Vieux de plus de soixante ans, "La prisonnière du désert" garde une qualité d'image, une photographie intact. Porté part une grâce éclatante, c'est dans ses décors qu'on y suit une pourchasse intense, retranscrit sur plusieurs année, montrant ainsi l'acharnement d'un homme solitaire, d'un loup traquant sa proie sans cesse.

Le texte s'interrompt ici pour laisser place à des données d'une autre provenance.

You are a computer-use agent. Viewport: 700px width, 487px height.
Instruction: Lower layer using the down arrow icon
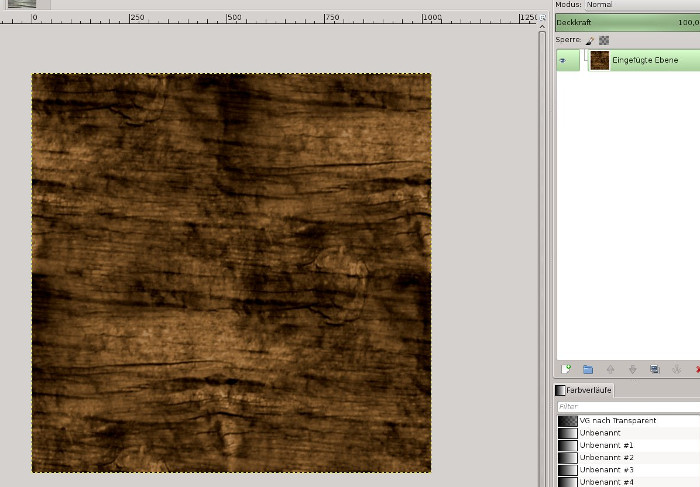click(632, 369)
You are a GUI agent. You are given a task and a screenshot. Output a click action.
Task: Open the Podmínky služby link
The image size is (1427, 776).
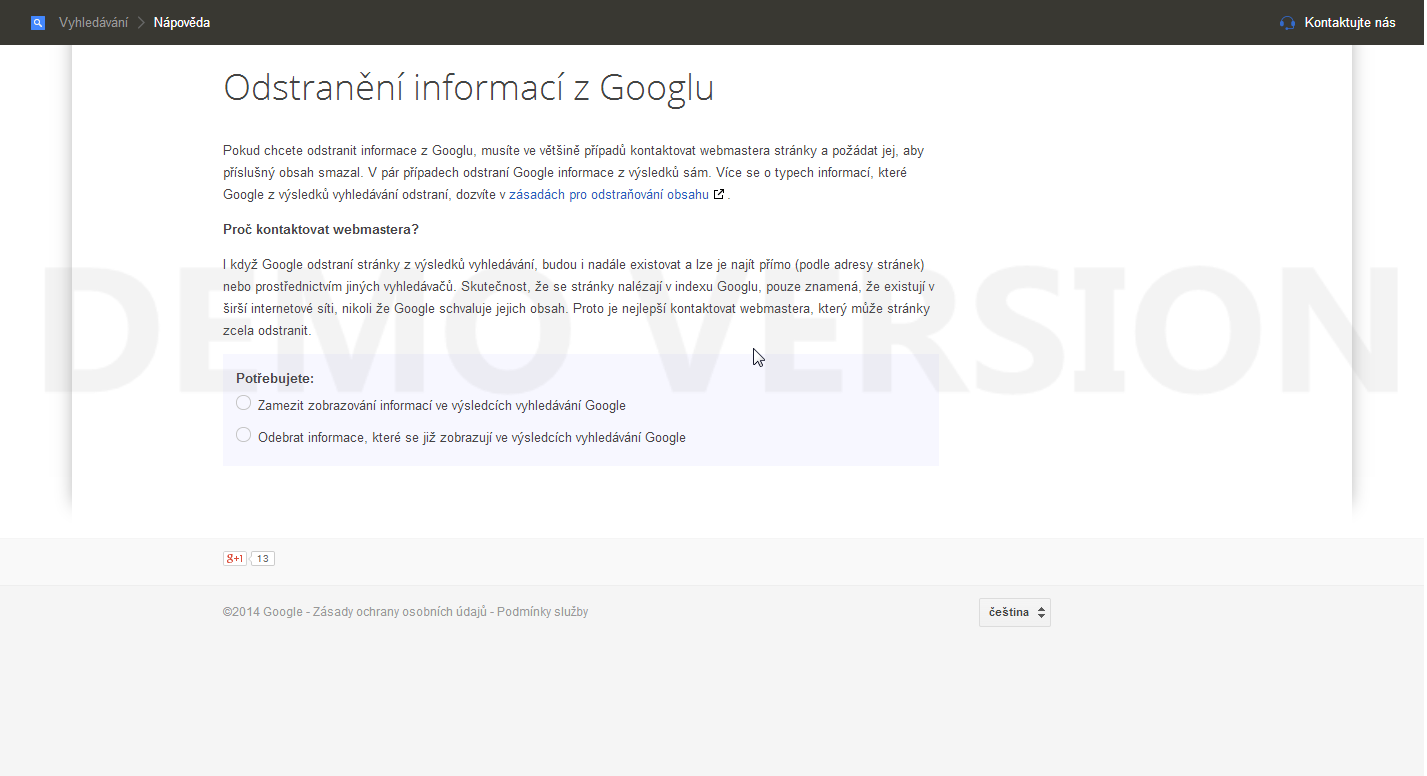(x=542, y=611)
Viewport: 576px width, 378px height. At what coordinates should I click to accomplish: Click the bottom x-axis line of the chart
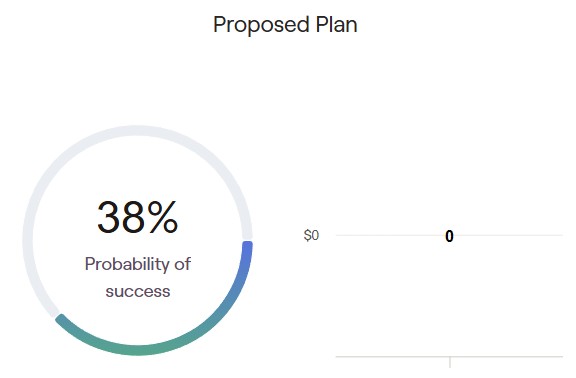click(449, 356)
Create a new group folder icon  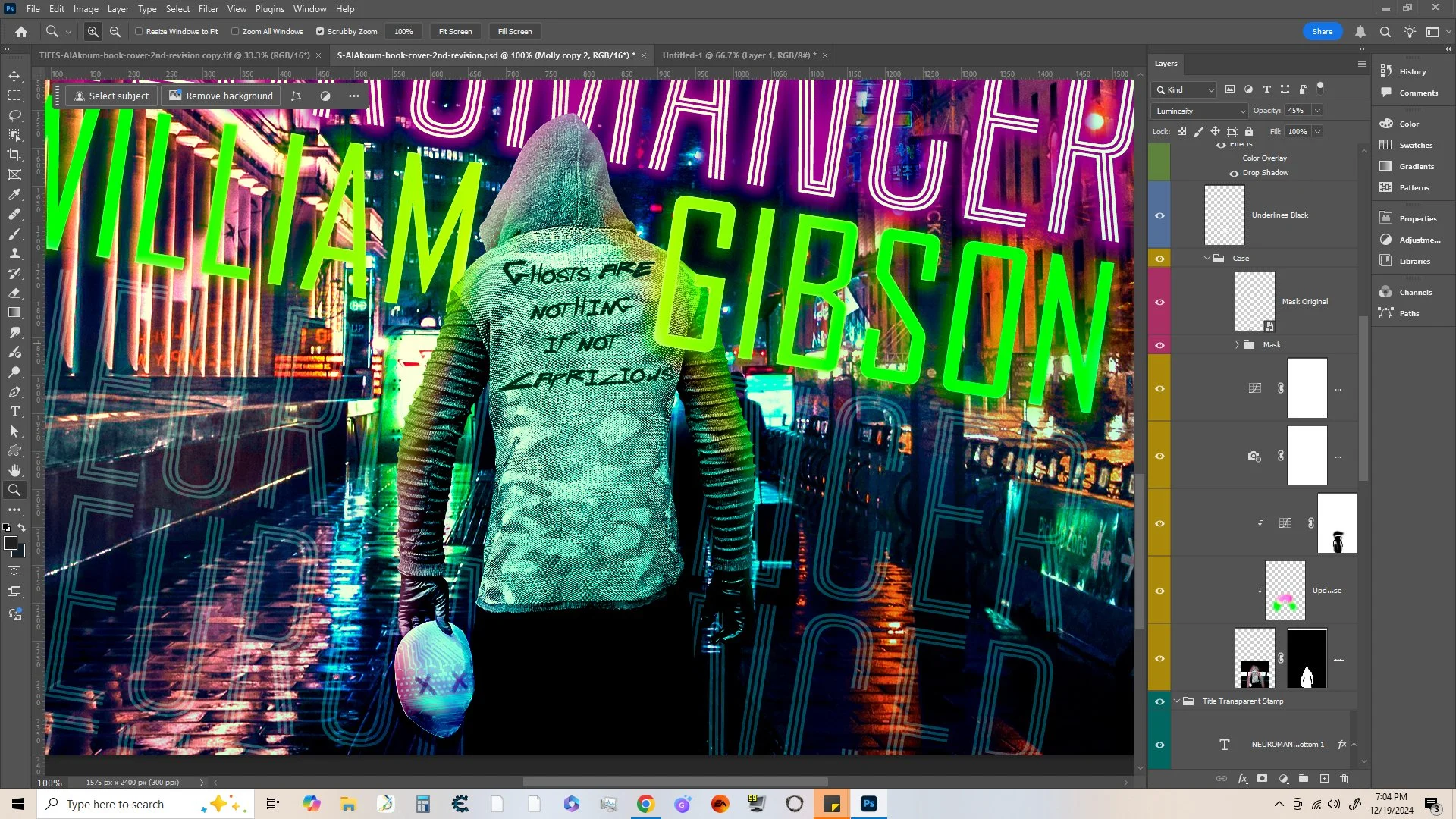(1303, 779)
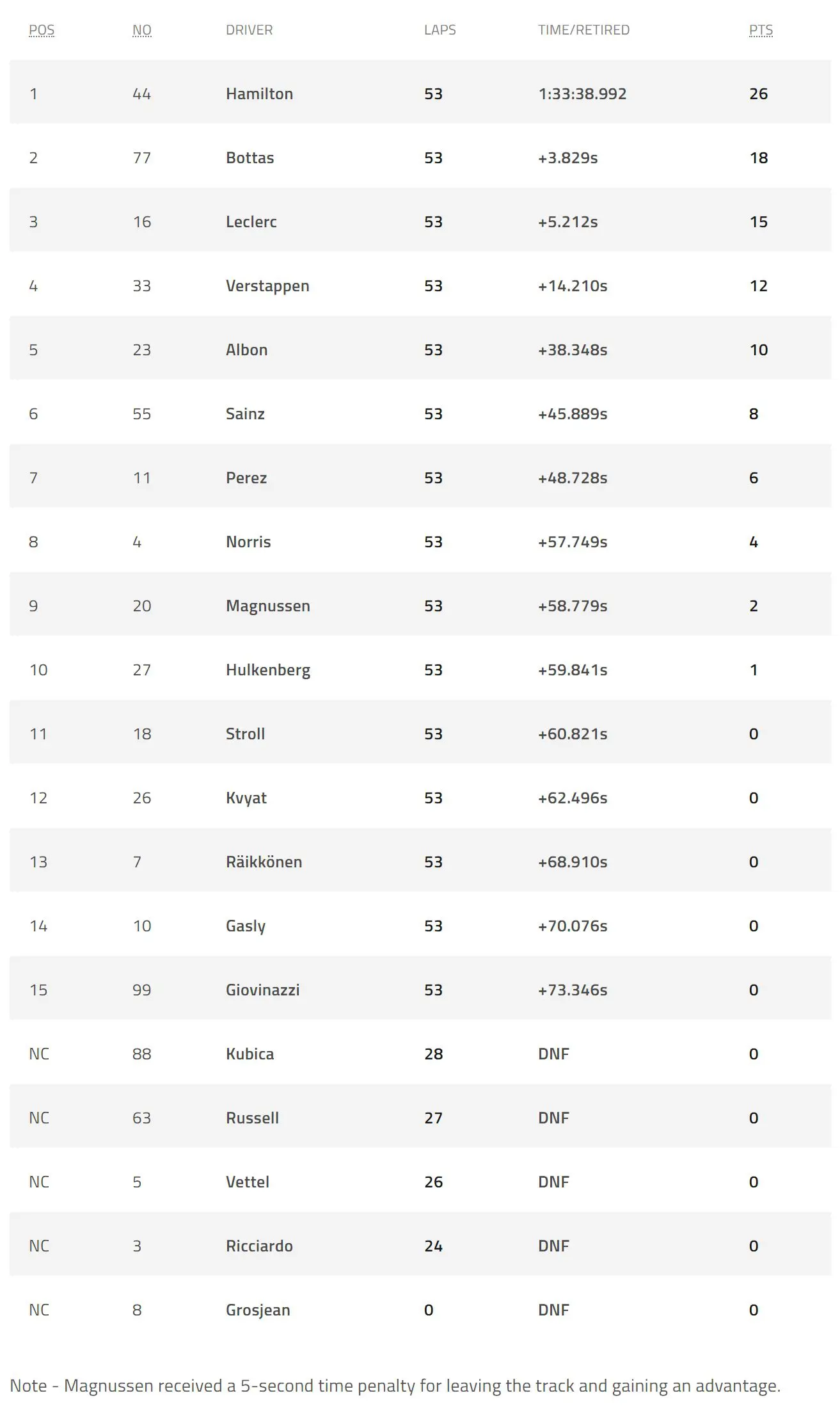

Et si, souvent les indiens était comme bouc émissaire, pointé du doigt, et utilisé comme "méchant", John Ford y montre aussi certains indien plus pacifique, avec qui il échange. Finalement, plus que les indiens, se sont les femmes qui n'y ont pas leur place, souvent placé pour secondé les hommes, servant de transaction, d'être seulement là pour s'occuper des hommes ... Mais ce parallèle est très intéressant quand ont voit cette quête nous amenant jusqu'à la très belle Nathalie Wood. Révélation du film bien qu'encore jeune à l'époque, c'est surtout Vera Miles qui tient le rôle féminin le plus important.

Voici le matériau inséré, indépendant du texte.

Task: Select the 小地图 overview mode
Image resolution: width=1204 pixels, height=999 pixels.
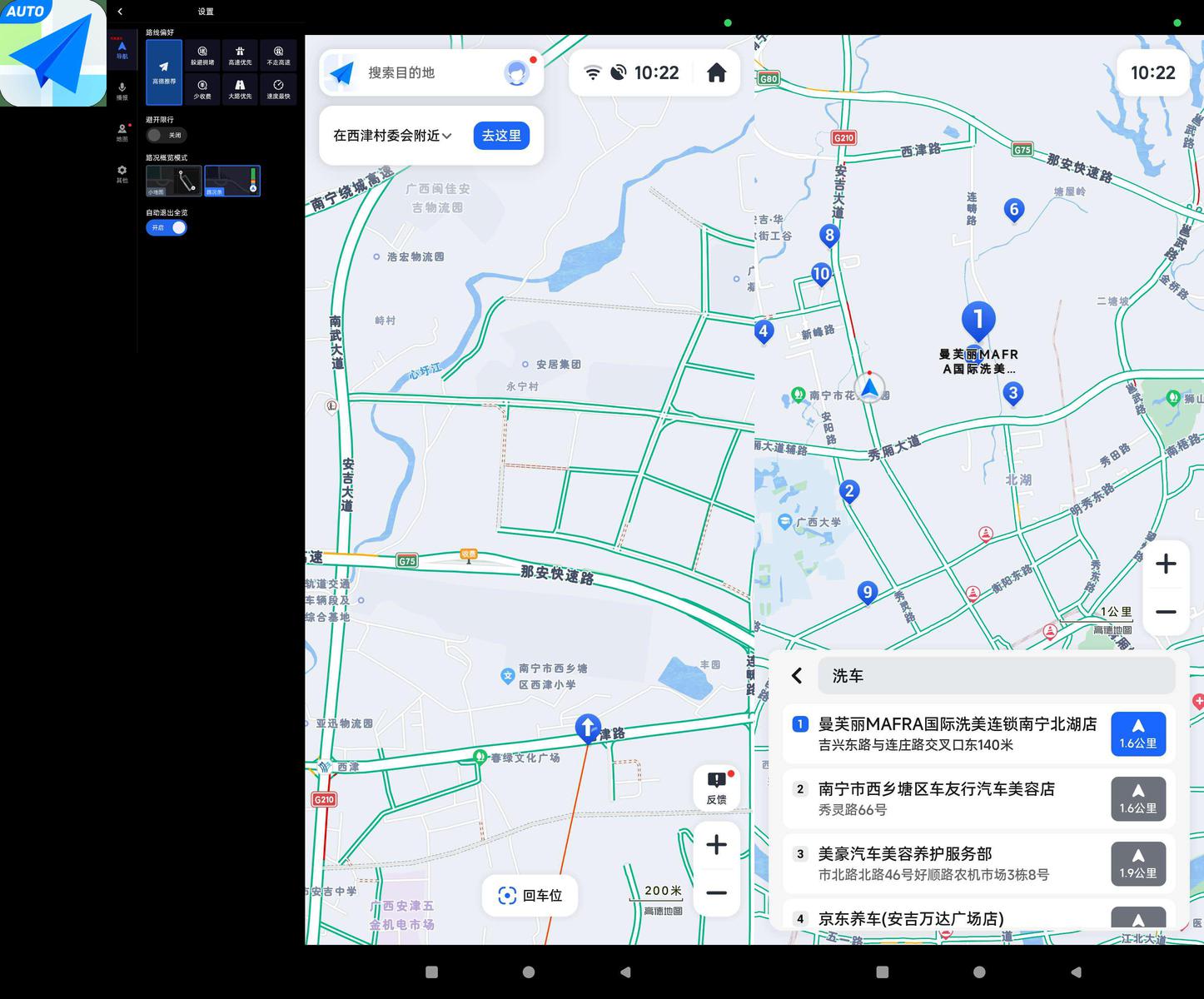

Loin des westerns spaghetti, John Ford n'y oublie pas de mettre une petite pointe d'humour tout de même, on sourit oui, mais ont est surtout touché part cette histoire, qui en finit attendrissante pour se conclure de la plus belle des façon. La porte se referme, John Wayne repart, seul, dans son désert, comme si aucune gloire ne devait être pour avoir versé du sang.
La prisonnière du désert fait partie de ses films qui nous marque, grâce à son aura et sa grandeur naturel. Plus qu'un film, en 1956, John Ford nous à signé un grand chef d'oeuvre. Magnifique.
Fêtons le cinéma

860 abonnés 3 721 critiques Suivre son activité

5,0
Publiée le 27 décembre 2018
La Prisonnière du désert est la porte d’un foyer où se conserve une idéologie brutalement ouverte pour laisser entrer autrui, cet autre que soit tantôt recueilli tantôt revenu du front que le sang définit avant tout : John Wayne se mue en mémoire intransigeante et détestable de ce pouvoir par la pureté du sang, porte toute la tradition conservatrice d’une Amérique plongée dans la terreur quotidienne, terrifiée à l’idée de se salir et de se mêler. Car le film narre un long et puissant métissage existentiel au terme duquel notre protagoniste principal aura effectué un travail sur soi au gré des rencontres et des pertes ; l’enfant adopté deviendra son unique héritier, son fils symbolique par conséquent, la fille enlevée retrouvera une place par l’amour qu’elle suscite dans son cœur. Et ce qu’il y a de fort, de très fort, c’est d’assister au récit d’apprentissage d’un homme à qui on apprend apparemment plus rien, à celui qui commande et a de la bouteille, plongé dans un décor immuable, grandiose autant que gorgé de mort, comme rappel constant de la petitesse des hommes ; seul demeurera le courage d’un être qui a ouvert son cœur et tendu la main, seule restera la légende d’un chercheur – d’où le titre original, The Searchers – qui trouve dans le western son absolu, John Wayne.